Task requirements = Taking the data below line by line, count those that include the word "icon" and report the number alone.

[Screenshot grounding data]
____
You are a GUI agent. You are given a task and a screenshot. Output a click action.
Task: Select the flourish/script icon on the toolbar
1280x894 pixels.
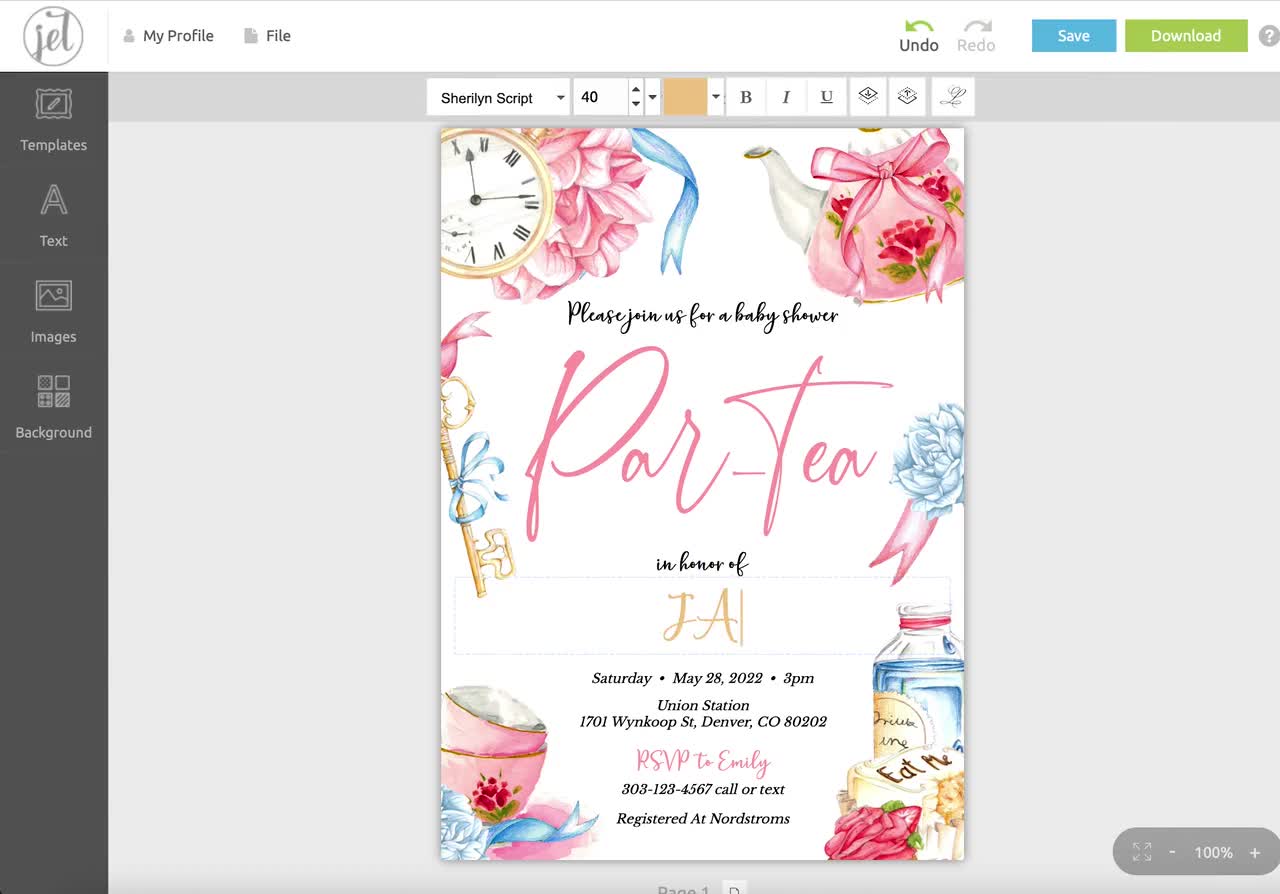pos(953,96)
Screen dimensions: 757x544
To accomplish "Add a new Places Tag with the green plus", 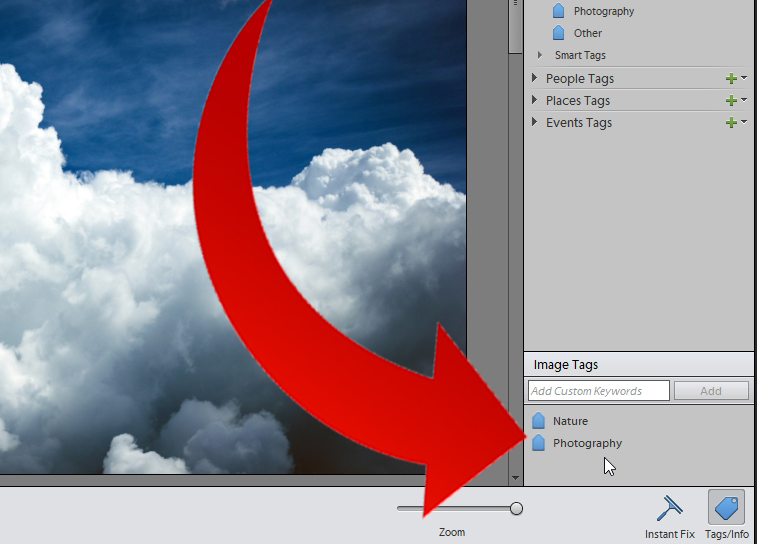I will pyautogui.click(x=731, y=100).
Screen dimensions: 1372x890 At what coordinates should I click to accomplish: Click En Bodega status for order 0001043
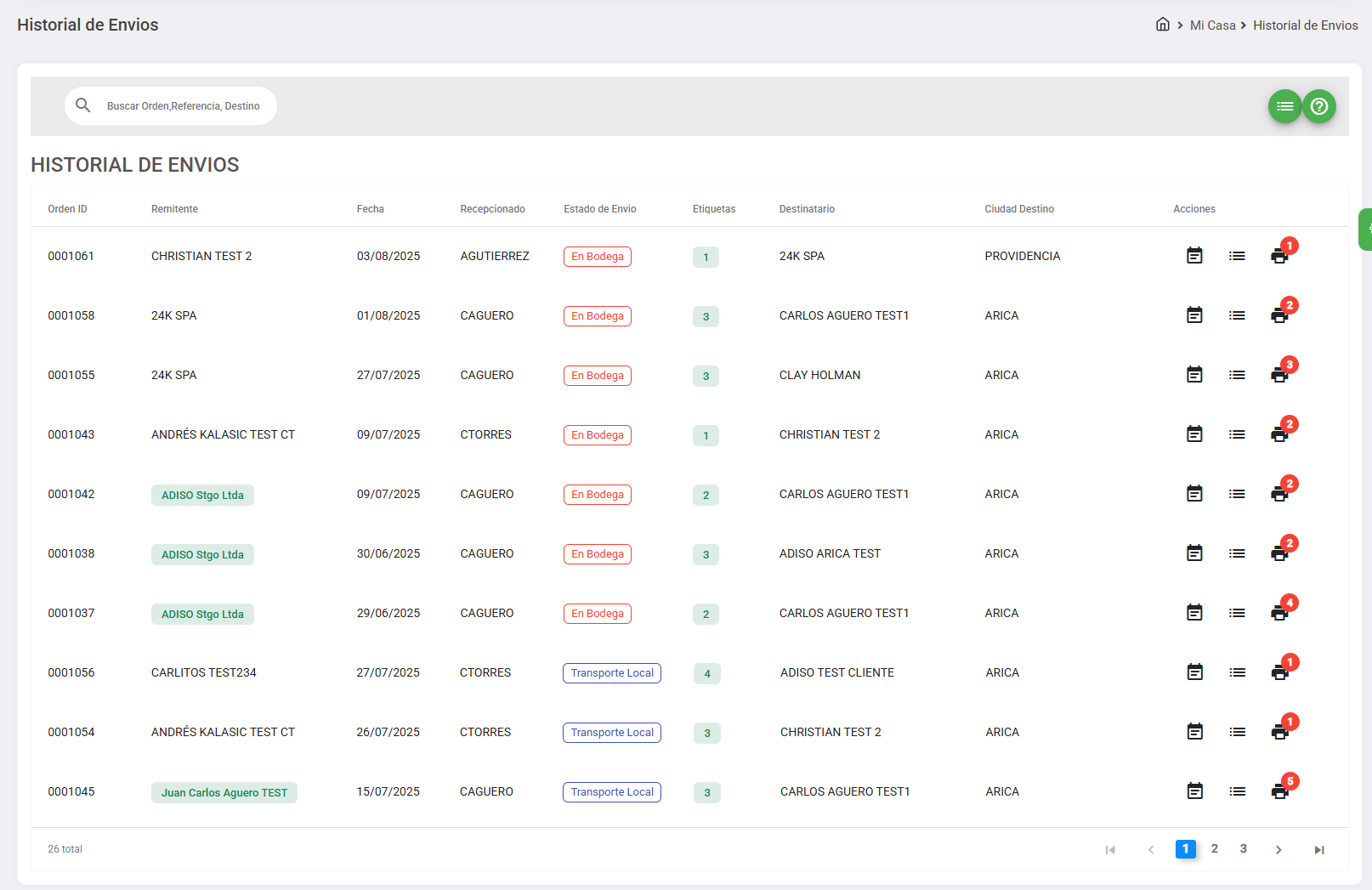click(597, 435)
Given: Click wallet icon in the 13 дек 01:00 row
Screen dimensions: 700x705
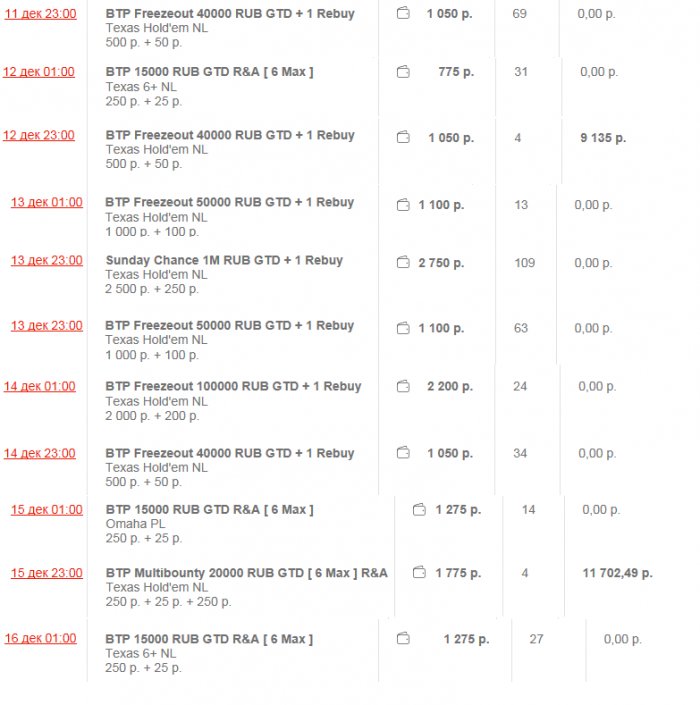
____
Solution to this task = 2